#### Input material
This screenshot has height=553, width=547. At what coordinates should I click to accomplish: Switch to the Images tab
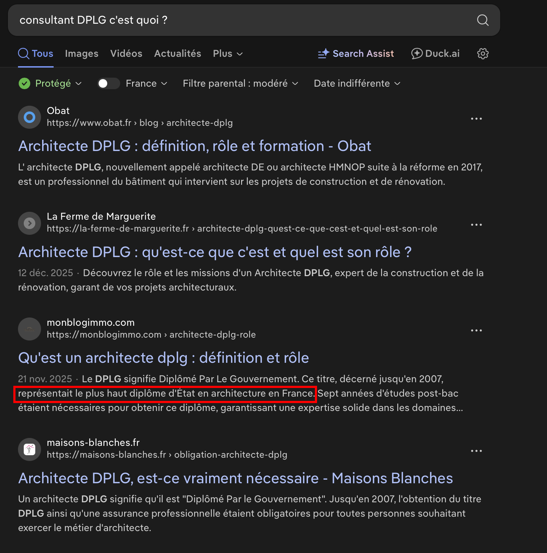[x=82, y=54]

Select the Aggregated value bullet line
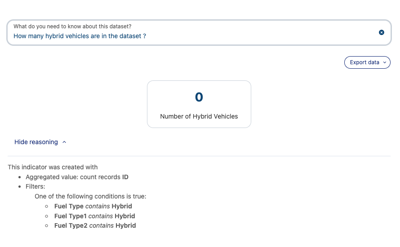point(77,177)
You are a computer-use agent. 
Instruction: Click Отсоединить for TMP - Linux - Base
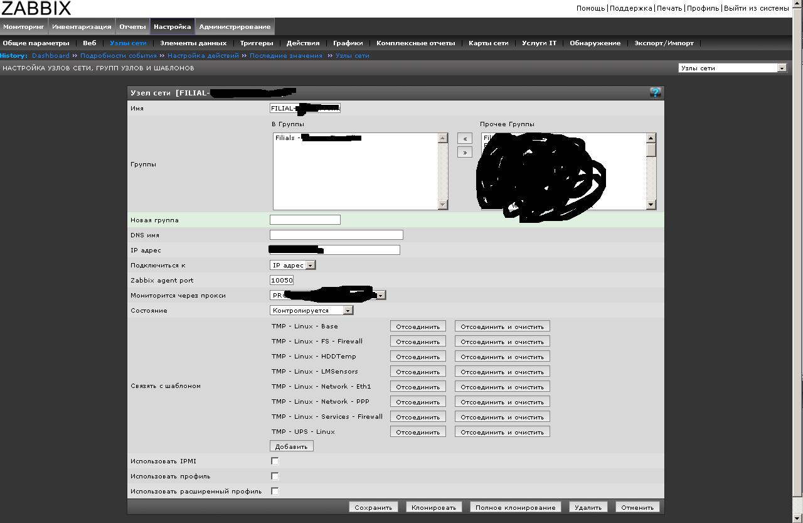coord(418,326)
########
**What the task asks:** Retype each entry precisely. Skip images entirely.

**Result below:**
This screenshot has height=553, width=547. At what coordinates should I click to accomplish: Switch to the Images tab
[x=82, y=54]

Select the Aggregated value bullet line
point(77,177)
You are a computer-use agent. 
Instruction: Click Отсоединить for TMP - Linux - Base
coord(418,326)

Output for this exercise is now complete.